In a similar fashion, the activation function is defined as follows where x is a hypercomplex-valued vector organized in an array of size Nxn and ActFunctionParams is a set of parameters:
y = ActFunction(x,ActFunctionParams)
Examples of activation functions in the HyperECNNs module include:
HyperECNNs.csign, HyperECNNs.twincsign, and HyperECNNs.SplitSign
See the reference paper for details.
The module contrains two different implementations of a hypercomplex-valued ECNN. One using synchronous update and the other using sequential (or asynchronous) update. Stability is ensured using both update modes. Synchronous and sequencial hypercomplex-valued ECNNs are called respectively using the commands:
y, Energy = HyperECNNs.Sync(BilinearForm, BilinearFormParams, ActFunction, ActFunctionParams, U, xinput, alpha = 1, beta = 0, it_max = 1.e3)
and
y, Energy = HyperECNNs.Seq(BilinearForm, BilinearFormParams, ActFunction, ActFunctionParams, U, xinput, alpha = 1, beta = 0, it_max = 1.e3)

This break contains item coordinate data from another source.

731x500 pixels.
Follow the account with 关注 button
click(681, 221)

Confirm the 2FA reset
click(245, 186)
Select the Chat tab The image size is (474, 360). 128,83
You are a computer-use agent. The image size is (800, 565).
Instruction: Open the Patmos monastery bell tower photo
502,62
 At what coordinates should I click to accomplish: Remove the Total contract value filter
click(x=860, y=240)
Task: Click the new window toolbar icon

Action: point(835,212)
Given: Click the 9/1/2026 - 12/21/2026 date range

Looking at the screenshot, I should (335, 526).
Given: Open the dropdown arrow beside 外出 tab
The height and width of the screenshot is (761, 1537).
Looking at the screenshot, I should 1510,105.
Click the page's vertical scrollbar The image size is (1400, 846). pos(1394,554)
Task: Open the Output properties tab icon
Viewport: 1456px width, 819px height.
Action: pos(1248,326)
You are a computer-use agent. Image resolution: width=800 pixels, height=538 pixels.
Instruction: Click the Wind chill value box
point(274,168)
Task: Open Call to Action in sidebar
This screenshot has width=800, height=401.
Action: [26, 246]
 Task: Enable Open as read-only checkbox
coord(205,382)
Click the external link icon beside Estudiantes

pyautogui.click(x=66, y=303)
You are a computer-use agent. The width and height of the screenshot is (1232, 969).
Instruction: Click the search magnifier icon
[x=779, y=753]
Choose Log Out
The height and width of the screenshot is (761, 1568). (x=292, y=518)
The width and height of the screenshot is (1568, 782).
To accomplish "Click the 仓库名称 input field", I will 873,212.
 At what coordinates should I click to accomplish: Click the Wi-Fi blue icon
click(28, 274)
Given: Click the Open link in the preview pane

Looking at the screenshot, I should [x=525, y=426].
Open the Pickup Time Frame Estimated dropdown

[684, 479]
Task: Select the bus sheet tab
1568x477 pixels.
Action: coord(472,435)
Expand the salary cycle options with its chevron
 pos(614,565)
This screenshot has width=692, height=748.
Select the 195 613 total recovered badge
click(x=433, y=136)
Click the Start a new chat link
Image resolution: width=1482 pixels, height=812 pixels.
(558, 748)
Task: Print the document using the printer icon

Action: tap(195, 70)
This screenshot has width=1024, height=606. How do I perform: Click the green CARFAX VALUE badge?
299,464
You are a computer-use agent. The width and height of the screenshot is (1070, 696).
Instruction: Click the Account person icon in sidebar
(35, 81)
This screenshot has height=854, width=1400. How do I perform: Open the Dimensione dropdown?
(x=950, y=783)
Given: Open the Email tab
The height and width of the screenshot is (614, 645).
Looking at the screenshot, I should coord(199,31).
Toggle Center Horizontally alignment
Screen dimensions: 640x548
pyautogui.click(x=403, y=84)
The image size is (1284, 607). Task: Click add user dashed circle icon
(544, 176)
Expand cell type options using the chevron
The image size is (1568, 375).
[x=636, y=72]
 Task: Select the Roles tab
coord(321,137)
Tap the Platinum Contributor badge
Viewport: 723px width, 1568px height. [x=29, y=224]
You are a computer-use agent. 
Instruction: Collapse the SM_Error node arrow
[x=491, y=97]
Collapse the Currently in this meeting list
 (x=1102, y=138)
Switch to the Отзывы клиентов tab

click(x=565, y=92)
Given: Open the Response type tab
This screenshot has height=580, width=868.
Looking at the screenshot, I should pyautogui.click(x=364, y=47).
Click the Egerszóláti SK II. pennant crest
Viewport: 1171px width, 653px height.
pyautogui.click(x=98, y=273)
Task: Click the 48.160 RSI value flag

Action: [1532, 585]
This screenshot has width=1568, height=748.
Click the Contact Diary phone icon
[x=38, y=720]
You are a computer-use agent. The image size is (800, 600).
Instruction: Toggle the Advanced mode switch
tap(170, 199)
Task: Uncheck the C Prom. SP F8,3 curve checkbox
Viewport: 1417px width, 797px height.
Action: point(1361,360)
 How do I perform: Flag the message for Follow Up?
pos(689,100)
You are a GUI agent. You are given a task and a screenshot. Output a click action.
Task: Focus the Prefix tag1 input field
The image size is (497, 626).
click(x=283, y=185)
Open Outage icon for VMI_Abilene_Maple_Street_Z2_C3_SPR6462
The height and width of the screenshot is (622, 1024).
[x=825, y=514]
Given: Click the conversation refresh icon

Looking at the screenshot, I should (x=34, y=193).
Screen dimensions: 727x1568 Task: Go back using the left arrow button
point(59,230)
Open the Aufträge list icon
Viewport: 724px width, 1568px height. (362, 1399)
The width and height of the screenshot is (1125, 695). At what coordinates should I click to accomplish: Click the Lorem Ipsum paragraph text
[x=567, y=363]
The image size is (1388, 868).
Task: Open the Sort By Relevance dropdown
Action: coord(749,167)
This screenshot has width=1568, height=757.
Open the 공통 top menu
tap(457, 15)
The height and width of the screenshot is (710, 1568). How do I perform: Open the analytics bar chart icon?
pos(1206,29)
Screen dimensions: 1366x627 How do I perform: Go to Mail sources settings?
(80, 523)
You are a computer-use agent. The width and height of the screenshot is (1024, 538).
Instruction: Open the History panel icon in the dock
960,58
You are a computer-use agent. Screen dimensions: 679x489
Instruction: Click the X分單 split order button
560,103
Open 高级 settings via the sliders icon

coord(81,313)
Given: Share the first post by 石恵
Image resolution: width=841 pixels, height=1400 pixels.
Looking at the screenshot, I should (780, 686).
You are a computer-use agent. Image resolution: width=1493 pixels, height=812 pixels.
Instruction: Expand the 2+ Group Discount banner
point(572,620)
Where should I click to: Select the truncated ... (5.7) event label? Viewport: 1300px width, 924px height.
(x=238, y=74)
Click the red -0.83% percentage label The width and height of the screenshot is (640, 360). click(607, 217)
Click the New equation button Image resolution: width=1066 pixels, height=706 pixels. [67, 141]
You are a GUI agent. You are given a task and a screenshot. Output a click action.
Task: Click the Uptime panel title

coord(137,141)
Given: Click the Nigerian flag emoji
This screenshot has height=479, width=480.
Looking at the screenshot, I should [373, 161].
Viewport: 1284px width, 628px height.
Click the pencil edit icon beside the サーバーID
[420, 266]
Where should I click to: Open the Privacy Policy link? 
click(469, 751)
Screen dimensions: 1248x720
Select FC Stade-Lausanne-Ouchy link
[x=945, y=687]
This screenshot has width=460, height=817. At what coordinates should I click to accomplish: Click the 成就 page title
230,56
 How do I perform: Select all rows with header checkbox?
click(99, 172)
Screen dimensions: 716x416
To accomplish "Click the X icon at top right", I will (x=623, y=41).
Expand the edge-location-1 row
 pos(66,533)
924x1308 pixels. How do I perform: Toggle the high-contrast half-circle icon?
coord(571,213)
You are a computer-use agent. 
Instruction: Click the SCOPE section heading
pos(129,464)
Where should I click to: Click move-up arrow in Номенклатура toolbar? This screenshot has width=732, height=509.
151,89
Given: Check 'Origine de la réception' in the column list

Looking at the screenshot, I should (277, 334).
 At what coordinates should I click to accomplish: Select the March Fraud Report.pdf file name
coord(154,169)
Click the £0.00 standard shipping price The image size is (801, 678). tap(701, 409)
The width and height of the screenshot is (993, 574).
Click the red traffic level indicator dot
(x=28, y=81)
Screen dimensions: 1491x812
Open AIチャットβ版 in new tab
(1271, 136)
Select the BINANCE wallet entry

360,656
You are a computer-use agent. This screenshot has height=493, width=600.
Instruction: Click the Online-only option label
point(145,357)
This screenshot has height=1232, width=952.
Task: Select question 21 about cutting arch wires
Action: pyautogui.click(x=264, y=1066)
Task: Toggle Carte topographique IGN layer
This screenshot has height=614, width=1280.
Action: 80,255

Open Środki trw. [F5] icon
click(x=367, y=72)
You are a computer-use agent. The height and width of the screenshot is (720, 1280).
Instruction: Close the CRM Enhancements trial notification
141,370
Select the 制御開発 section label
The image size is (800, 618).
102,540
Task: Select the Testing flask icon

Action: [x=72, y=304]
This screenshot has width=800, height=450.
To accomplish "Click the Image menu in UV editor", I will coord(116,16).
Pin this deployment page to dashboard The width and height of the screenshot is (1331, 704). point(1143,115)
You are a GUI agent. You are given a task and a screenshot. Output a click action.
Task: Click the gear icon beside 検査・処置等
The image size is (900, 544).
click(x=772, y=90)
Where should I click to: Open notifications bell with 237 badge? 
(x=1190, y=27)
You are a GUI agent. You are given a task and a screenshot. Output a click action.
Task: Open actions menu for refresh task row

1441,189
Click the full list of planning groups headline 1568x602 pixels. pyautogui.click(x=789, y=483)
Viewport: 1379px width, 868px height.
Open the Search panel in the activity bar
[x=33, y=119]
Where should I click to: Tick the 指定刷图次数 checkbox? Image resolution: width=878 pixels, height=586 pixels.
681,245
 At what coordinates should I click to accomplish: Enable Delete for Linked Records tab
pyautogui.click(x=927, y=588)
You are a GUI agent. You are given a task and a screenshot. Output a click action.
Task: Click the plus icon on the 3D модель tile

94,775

Here, U is the hypercomplex-valued matrix whose columns correspond to the fundamental memories and organized in a real-valued array of size NxnxP (U[:,:,1] corresponds to the first fundamental memory) and xinput is a hypercomplex-valued vector organized in a real-valued array of size Nxn. The parameter alpha and beta define the excitation function f(x) = beta exp(alpha x). Finally, it_max specifies the maximum number of iterations.
See examples in the Jupyter notebook files.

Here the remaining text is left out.